● EXERCISE SET
A) Extract the article on cognitive radio spectrum use, reproducing its full text word for word.
B) Copy the entries from the line containing "Image resolution: width=728" through the end of the entries, both ends included, and leave the pictures out.

● PASSAGE

/---

Chinese IEEE members want MAC control for cognitive radio
Spectrum licences? Who needs 'em when radios can find their own airspace
For those in the mood for deep wireless communication geekery, a group of Chinese researchers has released a proposed protocol for MAC layer behaviour of cognitive radio systems.
The idea is to increase spectrum efficiency by allowing wireless systems to be opportunistic in their use of spectrum: that is, to use whatever appears to be “unusued” spectrum in a given time and place.
This is vastly different from today's use of spectrum. In the world of licensed spectrum, an owner (like a mobile phone operator) is granted exclusivity in spectrum and location: only one operator can use a particular slice of 900 MHz spectrum in a given location.
That operator then resolves its customers' use of that spectrum – the mobile phone users – by provisioning its network to support the expected traffic (or failing to do so, and putting up with the customer fallout).
Even so, the researchers note, no base station is active all the time, which has given rise to the proposal that “secondary users” be allowed to borrow unused spectrum during quiet periods.

\---

● EXERCISE DATA
/---

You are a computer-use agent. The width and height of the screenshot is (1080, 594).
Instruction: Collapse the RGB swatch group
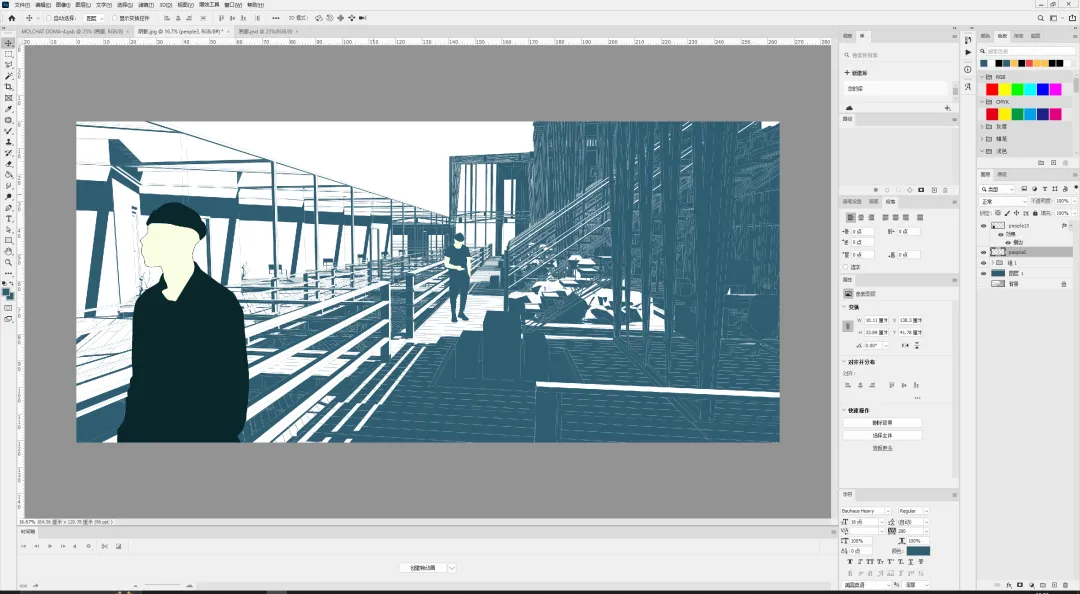pyautogui.click(x=982, y=77)
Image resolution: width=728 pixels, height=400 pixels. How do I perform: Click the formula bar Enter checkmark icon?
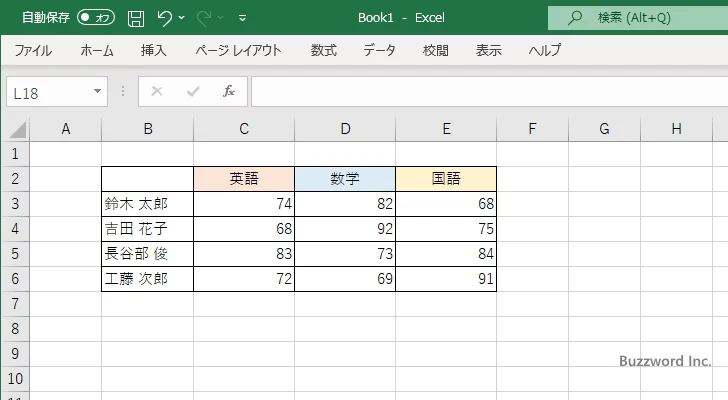[x=193, y=91]
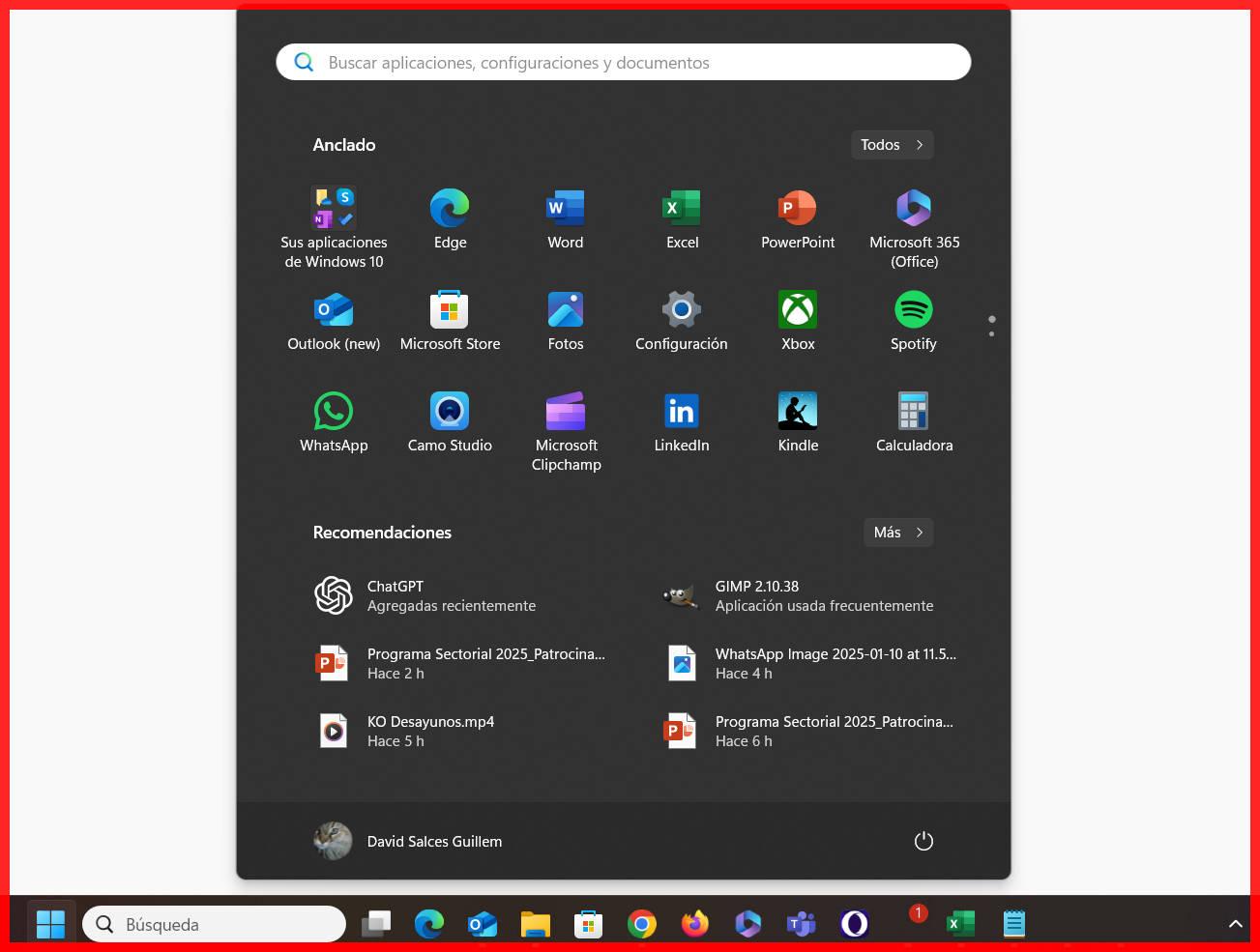Expand the pinned apps with Todos
This screenshot has height=952, width=1260.
pos(891,144)
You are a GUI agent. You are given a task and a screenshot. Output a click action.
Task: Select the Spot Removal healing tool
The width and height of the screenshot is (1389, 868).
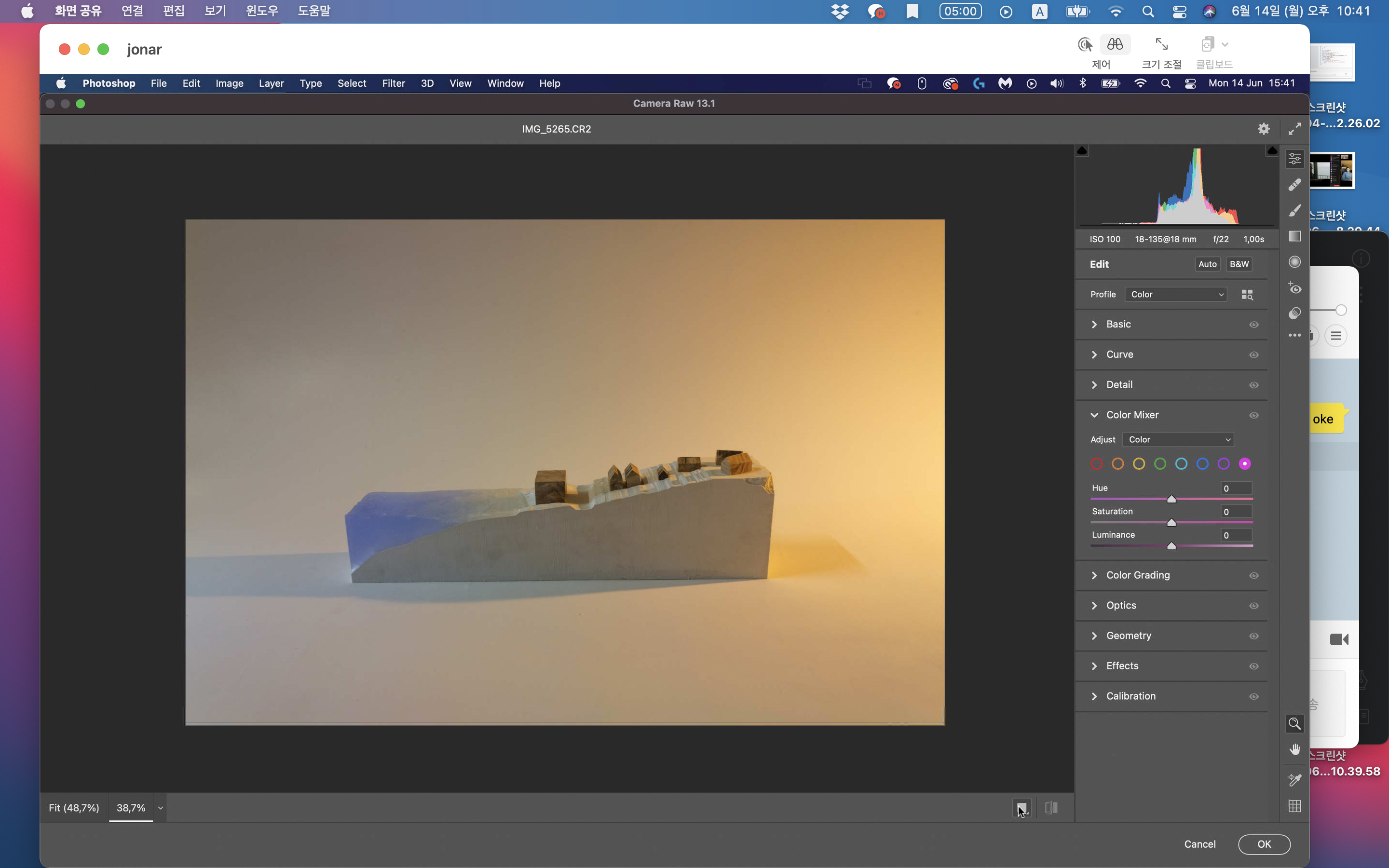(x=1294, y=185)
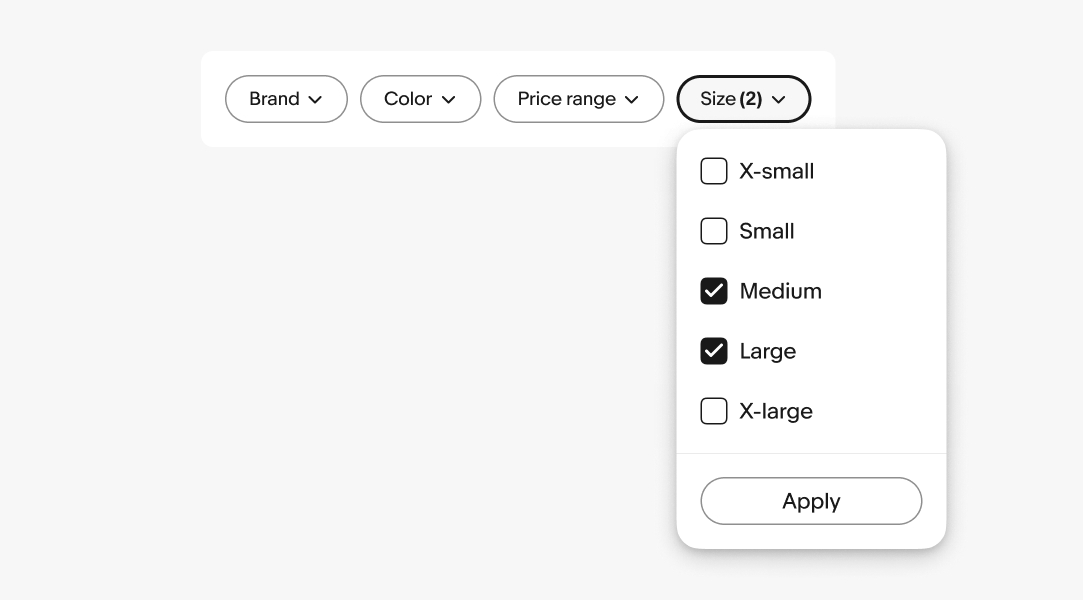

\---

● EXPECTED RESULTS
A)
Chinese IEEE members want MAC control for cognitive radio
Spectrum licences? Who needs 'em when radios can find their own airspace
For those in the mood for deep wireless communication geekery, a group of Chinese researchers has released a proposed protocol for MAC layer behaviour of cognitive radio systems.
The idea is to increase spectrum efficiency by allowing wireless systems to be opportunistic in their use of spectrum: that is, to use whatever appears to be “unusued” spectrum in a given time and place.
This is vastly different from today's use of spectrum. In the world of licensed spectrum, an owner (like a mobile phone operator) is granted exclusivity in spectrum and location: only one operator can use a particular slice of 900 MHz spectrum in a given location.
That operator then resolves its customers' use of that spectrum – the mobile phone users – by provisioning its network to support the expected traffic (or failing to do so, and putting up with the customer fallout).
Even so, the researchers note, no base station is active all the time, which has given rise to the proposal that “secondary users” be allowed to borrow unused spectrum during quiet periods.

B)
Image resolution: width=728 pixels, height=400 pixels. How do I perform: Click the formula bar Enter checkmark icon?
[x=193, y=91]
Expand the pinned apps with Todos
This screenshot has height=952, width=1260.
pos(891,144)
You are a GUI agent. You are given a task and a screenshot. Output a click action.
Task: Select the Spot Removal healing tool
The width and height of the screenshot is (1389, 868).
(x=1294, y=185)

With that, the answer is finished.